7. Resurrection is an action of God. Jesus was raised into the meaning of God.
It
therefore cannot be a physical resuscitation occurring inside human history
.
8. The story of the Ascension assumed a three-tiered universe and is therefore not capable of being translated into the concepts of a post-Copernican space age.
9. There is no external, objective, revealed standard writ in scripture or on tablets of stone that will govern our ethical behavior for all time.
10. Prayer cannot be a request made to a theistic deity to act in human history in a particular way.
11. The hope for life after death must be separated forever from the behavior control mentality of reward and punishment. The Church must abandon, therefore, its reliance on guilt as a motivator of behavior.
12. All human beings bear God’s image and must be respected for what each person is. Therefore, no external description of one’s being, whether based on race, ethnicity, gender or sexual orientation, can properly be used as the basis for either rejection or discrimination.

So Spong, not just an Anglican priest, but actually a bishop, has publicly denied the core of the Faith: the Virgin Birth, Heaven and hell, the Resurrection, the Incarnation, theism, the immorality of homosexual sex, the effectiveness (nay, the possibility) of prayer, and so forth. If Spong is a Christian, then I have no idea what “Christian” means. And neither, it seems, does the Anglican Communion, which failed to excommunicate this brazen heretic (who, it should be noted, uses his episcopal title to sell more anti-Christian books, with titles like Why Christianity Must Change or Die: A Bishop Speaks to Believers In Exile). Don’t get me wrong: the Catholic Church is notoriously bad at excommunicating those who ripely deserve it, and sometimes this is born out of a pastoral care for the flock — you want to use the extreme measure as an absolute last resort where there is no hope left.
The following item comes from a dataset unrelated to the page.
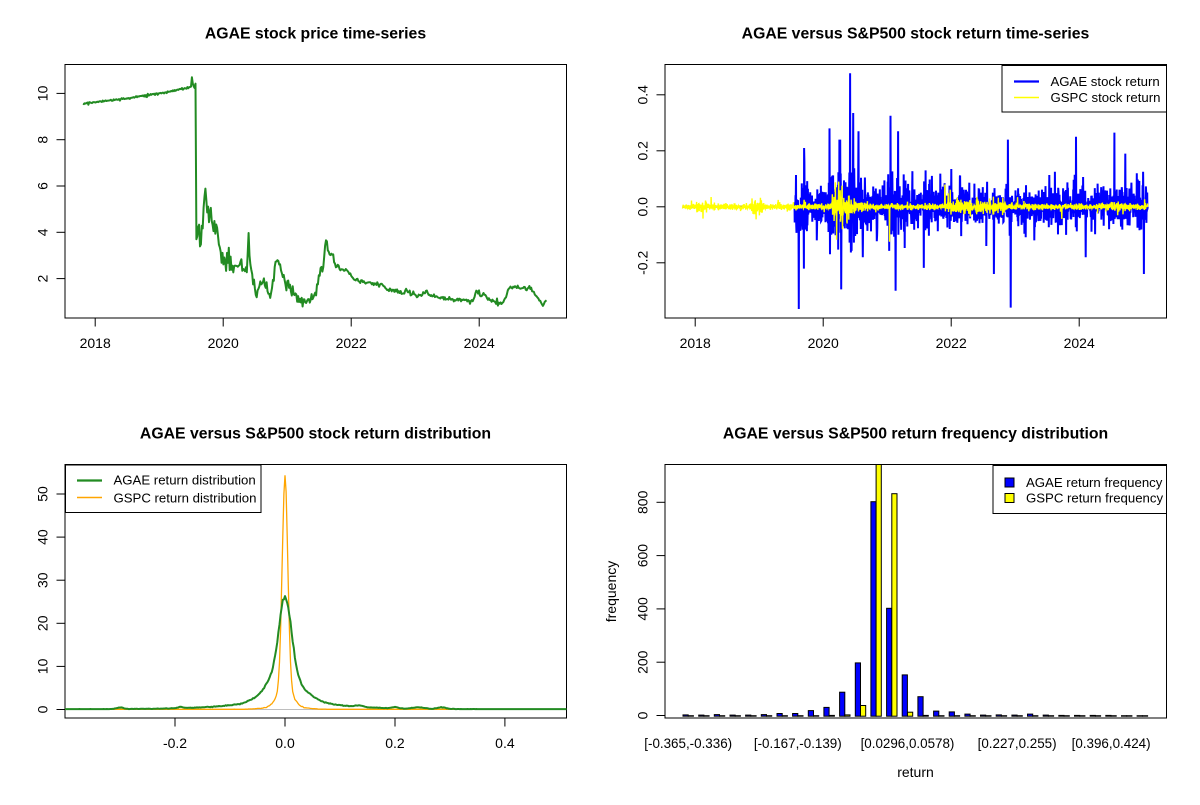 Image resolution: width=1200 pixels, height=805 pixels. What do you see at coordinates (1094, 498) in the screenshot?
I see `svg-text: GSPC return frequency` at bounding box center [1094, 498].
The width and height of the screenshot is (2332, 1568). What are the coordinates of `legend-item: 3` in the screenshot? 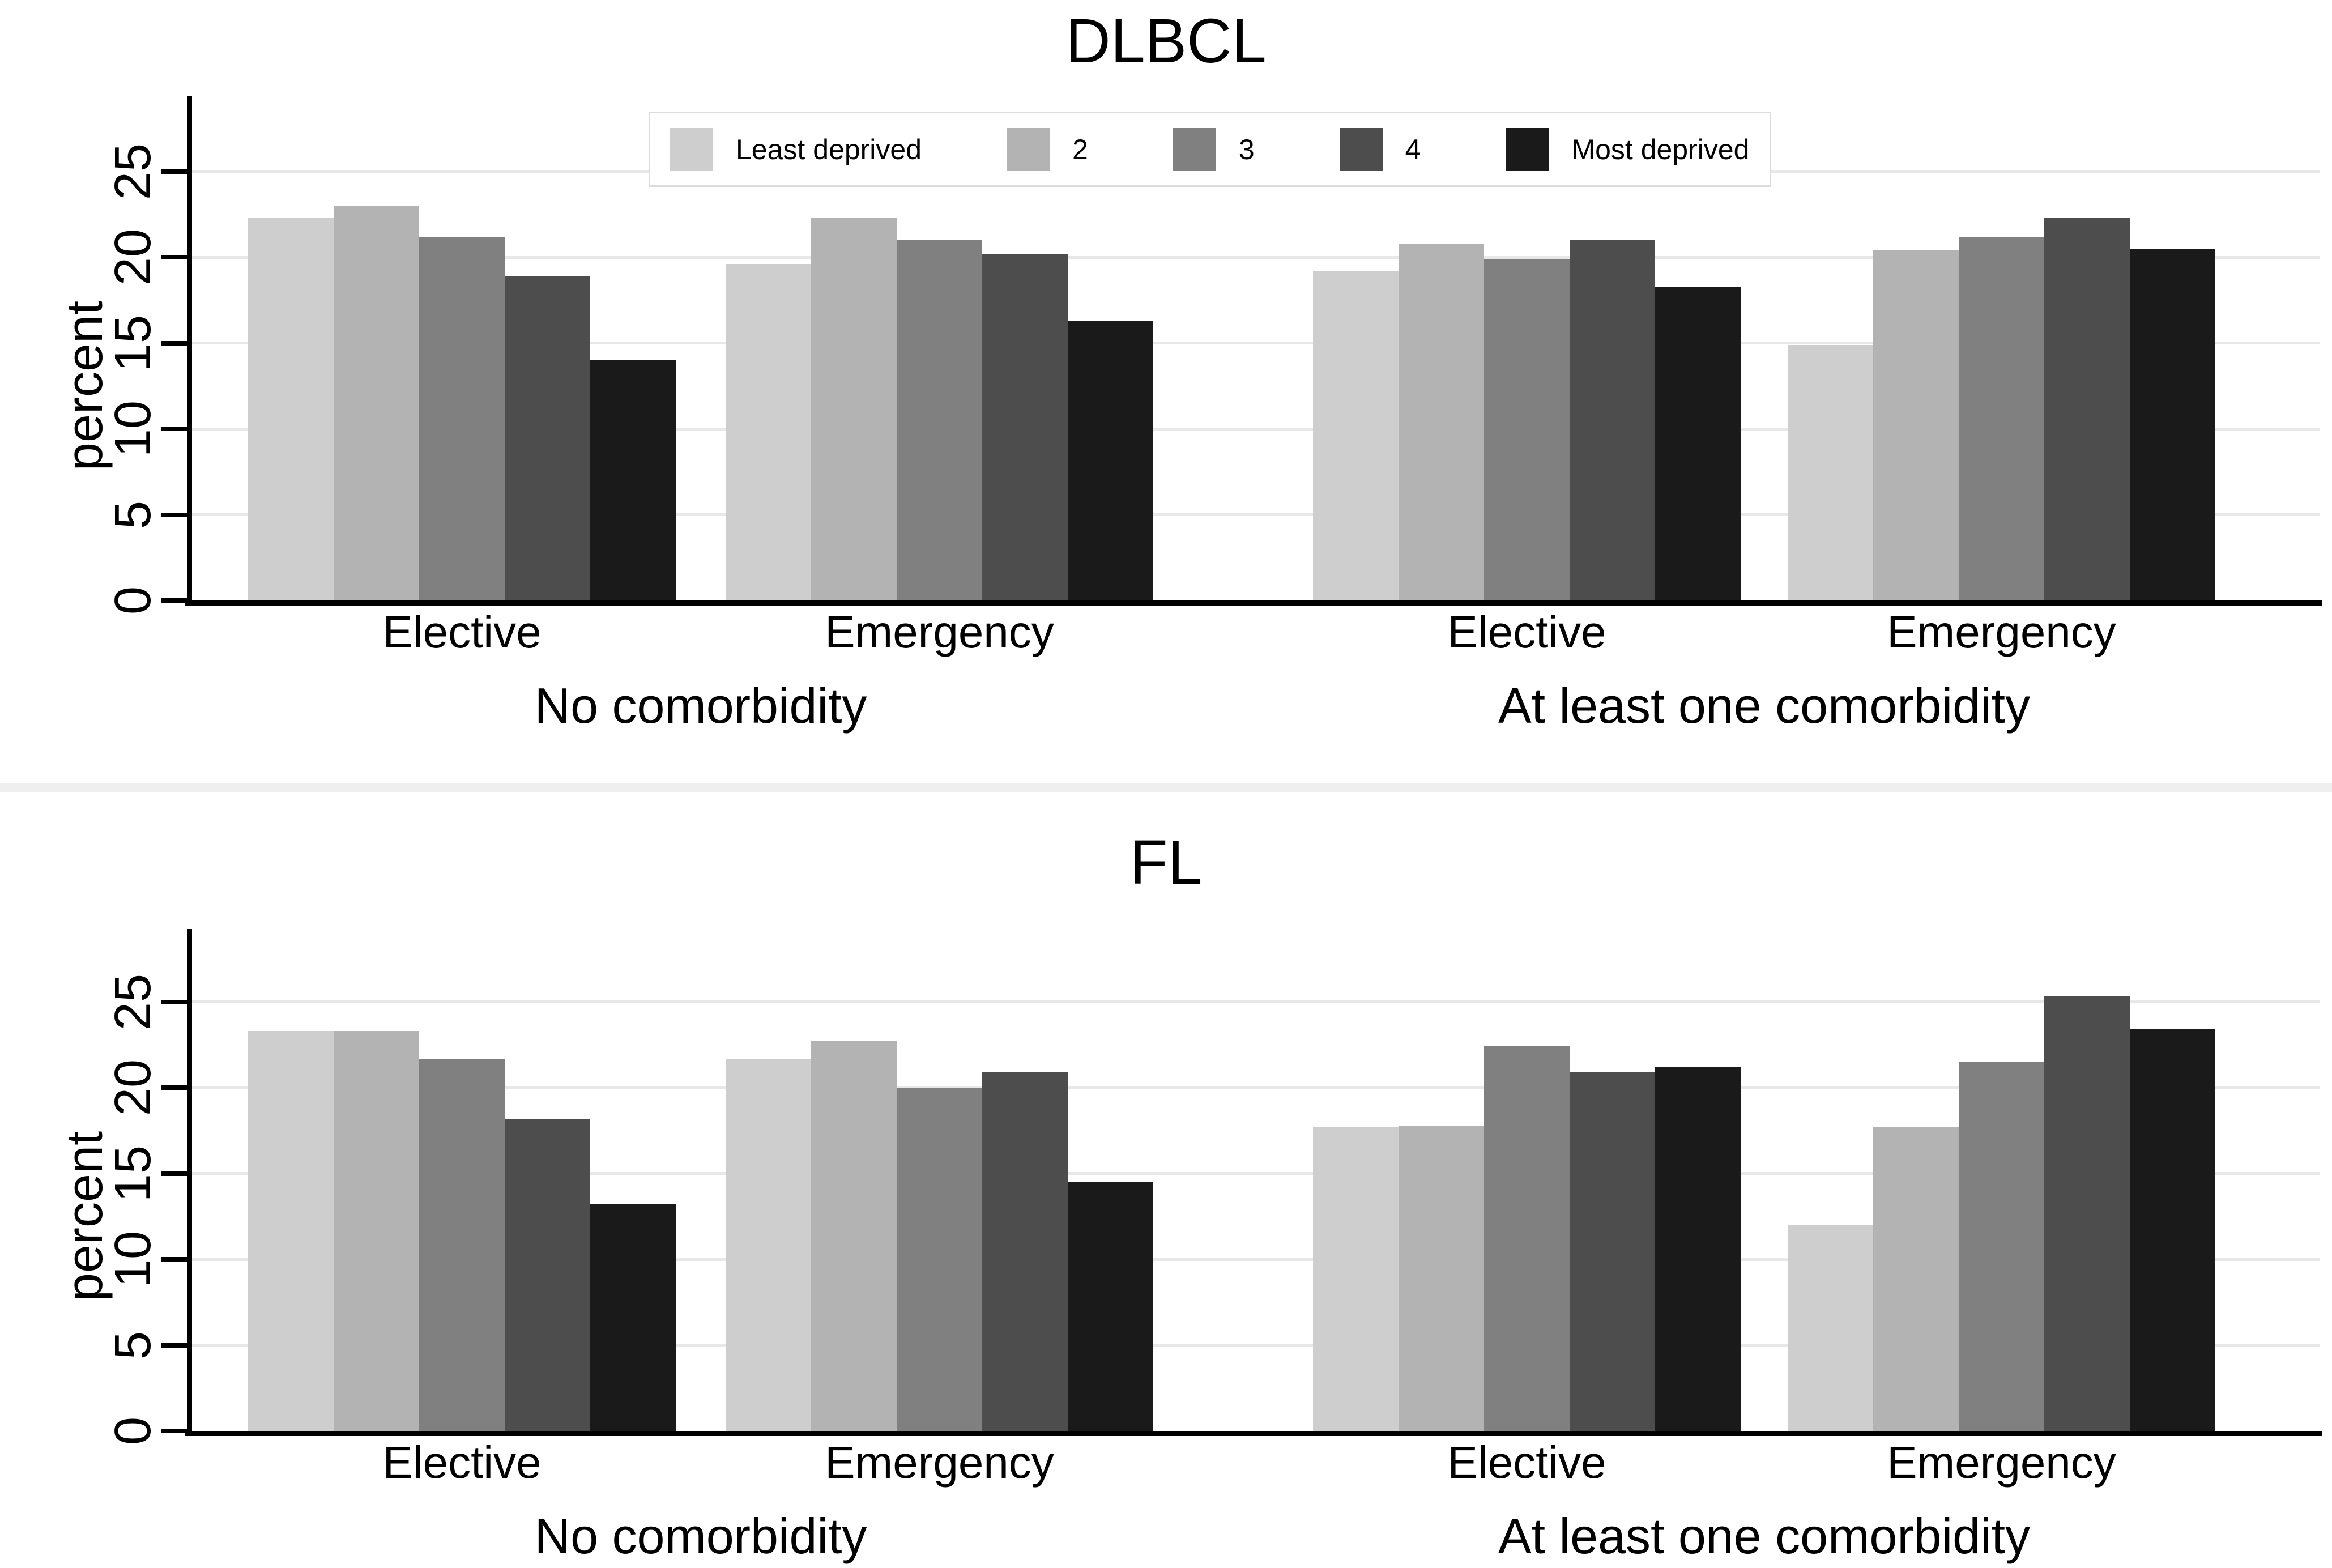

So I can sympathize with what might be going on here. But this is a bishop, representing a relatively large city, denying the essence of the Faith.
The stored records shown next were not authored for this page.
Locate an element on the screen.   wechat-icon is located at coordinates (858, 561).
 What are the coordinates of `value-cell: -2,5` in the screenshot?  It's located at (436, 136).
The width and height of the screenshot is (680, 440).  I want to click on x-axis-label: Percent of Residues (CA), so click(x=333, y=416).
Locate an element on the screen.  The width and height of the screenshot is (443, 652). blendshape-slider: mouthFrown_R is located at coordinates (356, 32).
Then things get weirder. Abp. Williams jumps in to debate, and in the process, says:

The doctrine of the incarnation does not claim that the ‘theistic’ God (i.e. a divine individual living outside the universe) turns himself into a member of the human race, but that this human identity, Jesus of Nazareth, is at every moment, from conception onwards, related in such a way to God the Word (God’s eternal self-bestowing and self-reflecting) that his life is unreservedly and uniquely a medium for the unconstrained love that made all things to be at work in the world to remake all things. Jesus embodies God the Word or God the Son as totally as (more totally than) the musician in performance embodies the work performed.

What?!? The doctrine of the Incarnation does, in fact, say that the theistic God, who lives outside the universe, became a member of the human race. And the connection between Jesus and God the Son is not like the connection between a musician and a piece of sheet music. It’s like the connection between a musician and himself. Because we think Jesus is the Son of God, not just “is an example of a unconstrained love.”
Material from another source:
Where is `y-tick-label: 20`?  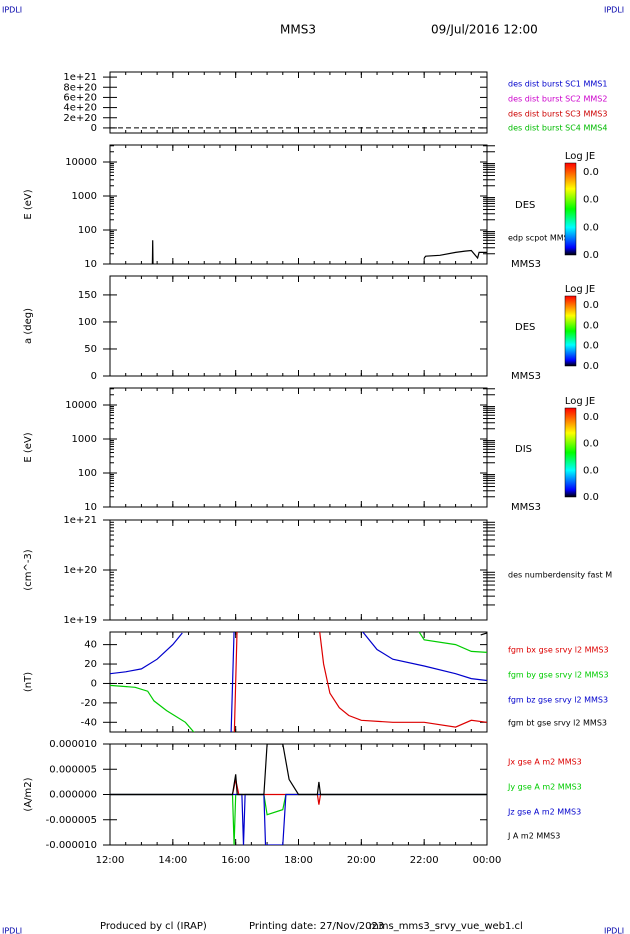 y-tick-label: 20 is located at coordinates (90, 664).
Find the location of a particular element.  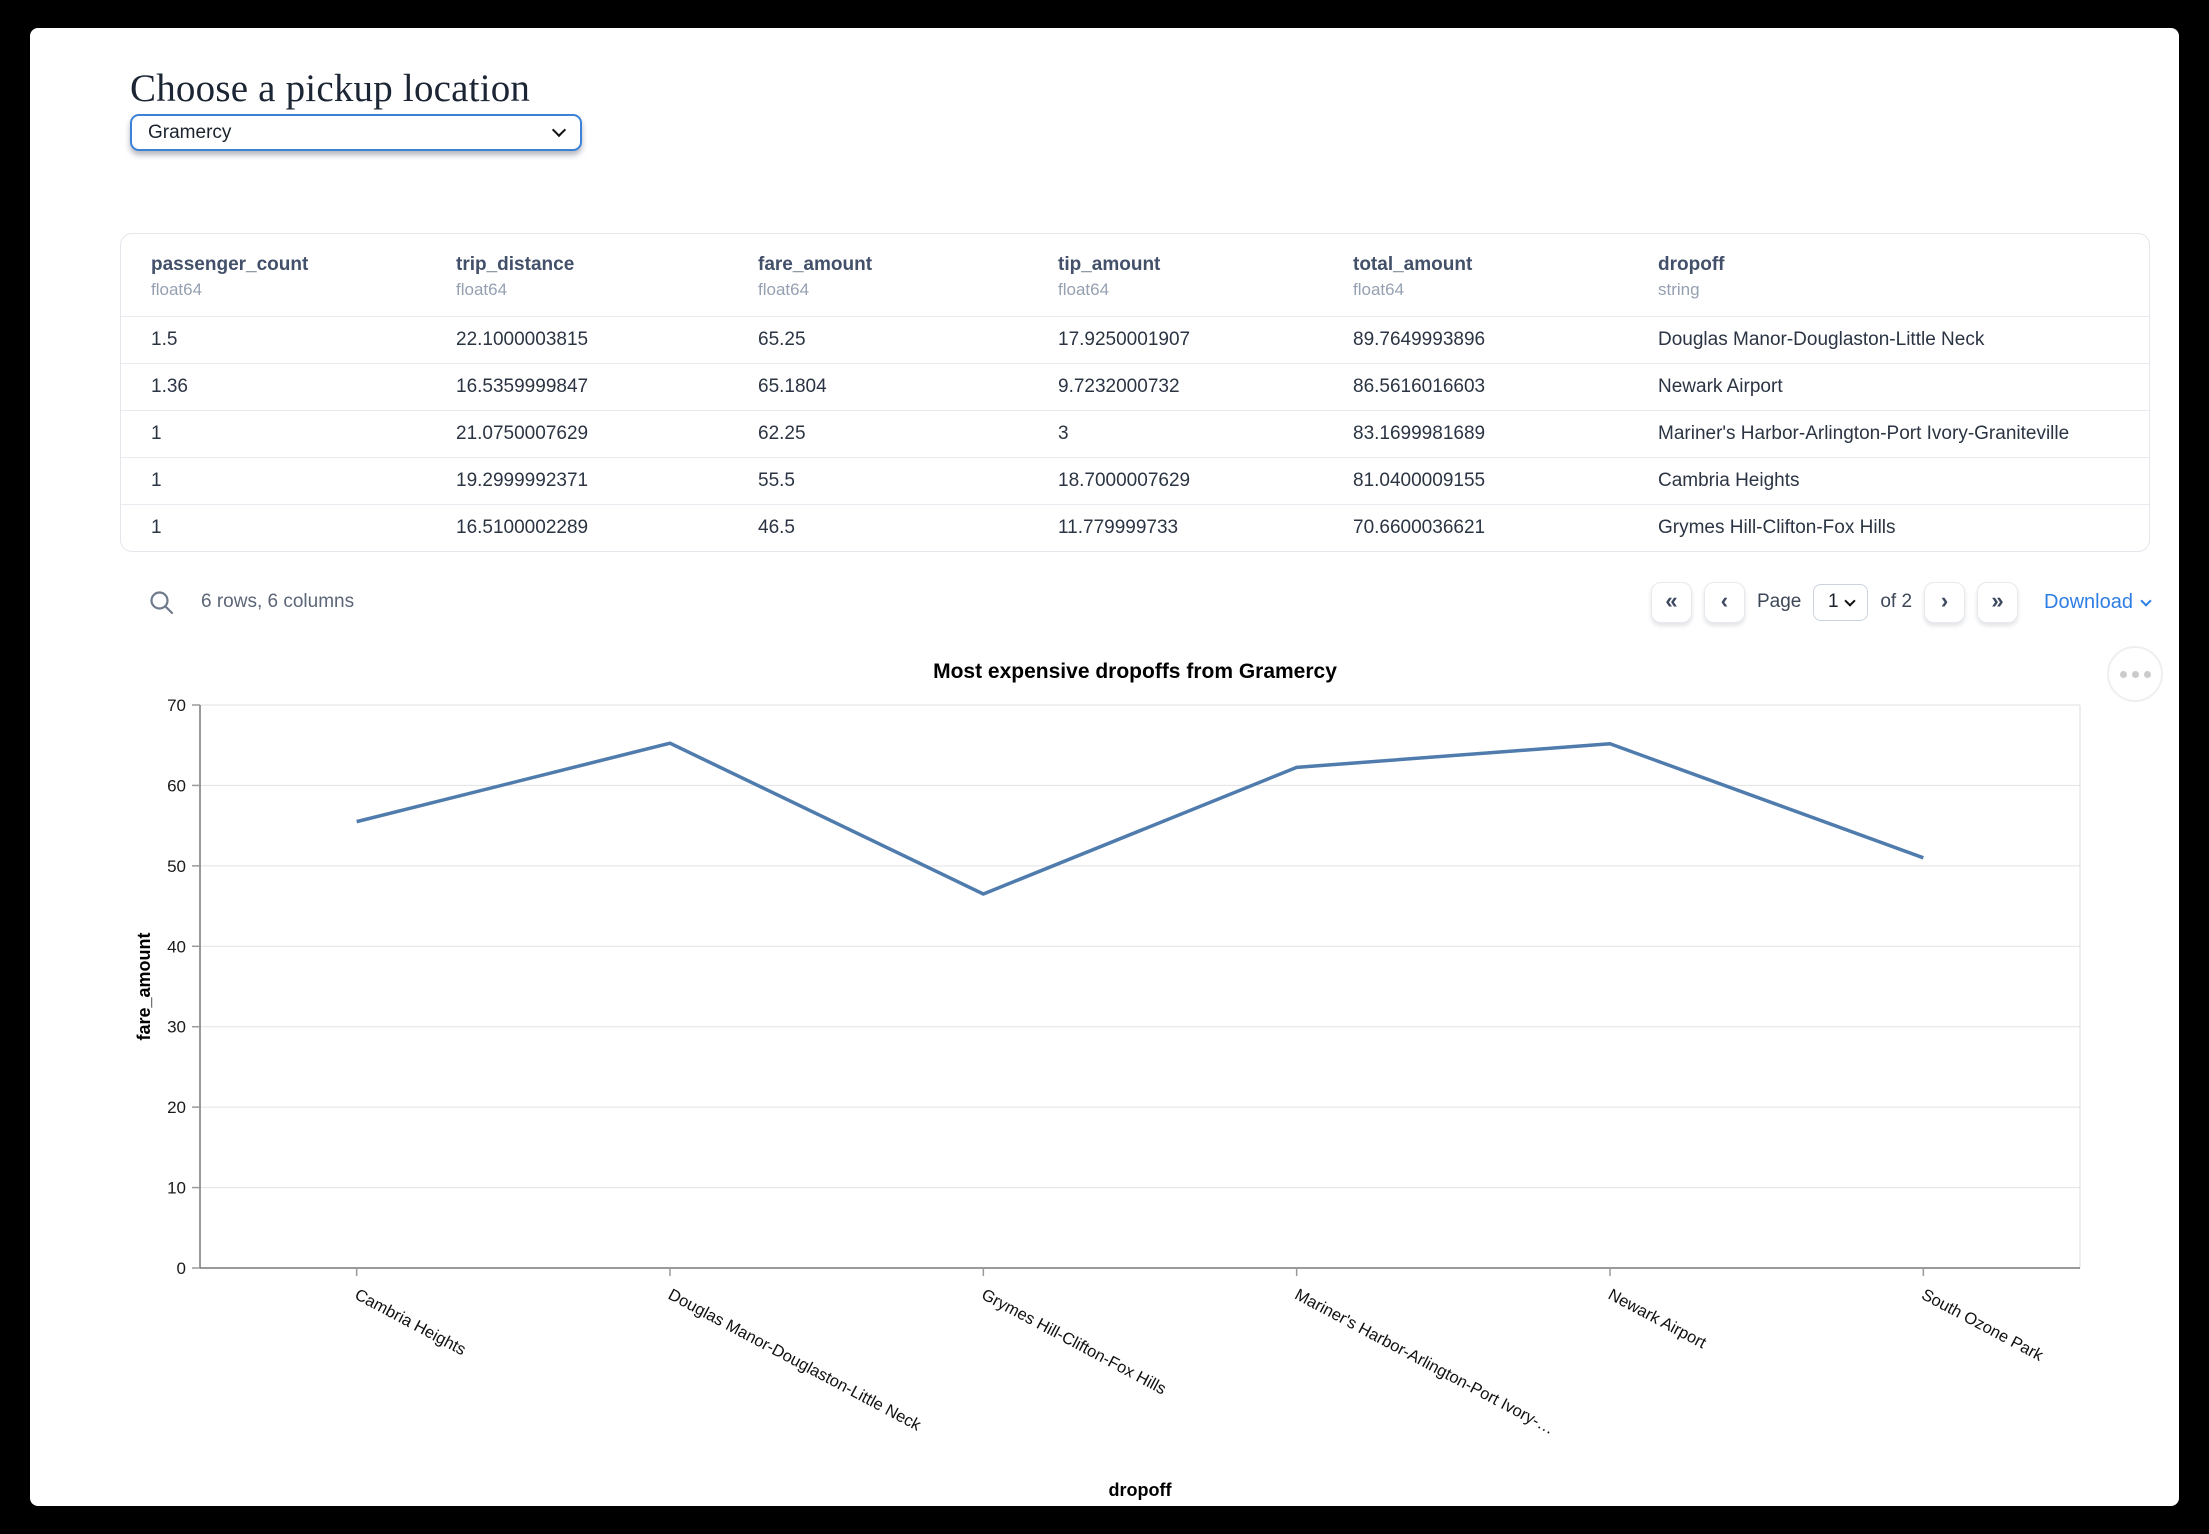

column-header: total_amount float64 is located at coordinates (1413, 276).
Perhaps the reason that there isn’t any policing of brazen heresy is because it’s eaten away the core of the faith even at the highest echelons of the Anglican church. When the supposed conservative Archbishop, the man in charge of defending orthodoxy against heretics like Spong, doesn’t even believe in the Incarnation, it’s a grim reflection of a dark age.

A little more on Abp. Williams this afternoon (and I’ll mention Anglicanism a bit more on Monday as well, this time referring to their Communion-wide conferences).

3 comments

  1. Spong aside, it has long been argued that Protestantism in general is often crypto-Nestorian in its Christology. Williams statement, quoted above, seems to be pretty good example of that.

  2. This is why I left the Episcopal church for the Catholic Church last year. It took me a while to understand that this was what was really going on. Once I realized, I couldn’t stay!